Let the convict workers of Brickendon and Woolmers guide you around their world, and introduce you to the life in the 1820's and 1830's. Wander along the hawthorn lined fences to the jetty where you can read about Bill Bracer and James Gillen, working hard to collect water for the farm and homestead. Continue along the track to the ditches where William Luck and Aaron Dodd toil all day long digging drains through the wet paddocks. Keep an eye out for one of Tasmania's delicious trout jumping for a fly or a shy Platypus going about its business.
To cross the river - the Puntman was on stand by but nowadays a 40m suspension bridge crosses the Macquarie River to Woolmers Estate where you can enjoy a tour of the homestead and collections, visit the vintage car collections, enjoy the perfume of the National Rose Garden and take in a little sustenance at the Servants Restaurant before your return or onwards journey.
Click on the main ATTRACTION tab for Opening Hours and further details.
HOW TO ENJOY YOUR VISIT .....
- Purchase your entry ticket at Brickendon reception, enjoy the Convict Farm Walk, head to the Woolmers Store to pay for either your self guided or guided tour of Woolmers at a discounted rate. Make sure to say you have come from Brickendon!
- The Convict Farm Walk is approximately 2.8km long with an easy walk taking 50 minutes one way.
- Items you may need - wet weather coat, sun hat, sunscreen, water and closed in shoes.

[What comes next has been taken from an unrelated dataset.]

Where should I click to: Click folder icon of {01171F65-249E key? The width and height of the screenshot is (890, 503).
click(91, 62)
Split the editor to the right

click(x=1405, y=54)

- For safety and security the Suspension bridge is closed between the hours of 5pm and 9am year round.
- If you are unable to cross the Suspension bridge, you may choose to continue on to Woolmers Lane and cross the road bridge. This is not a public access or pedestrian way so no liability is taken.
- Track is suitable for mountain bikes but is not wheel chair accessible.
- At times the Convict Farm Walk may need to be closed due to flooding in the Macquarie River.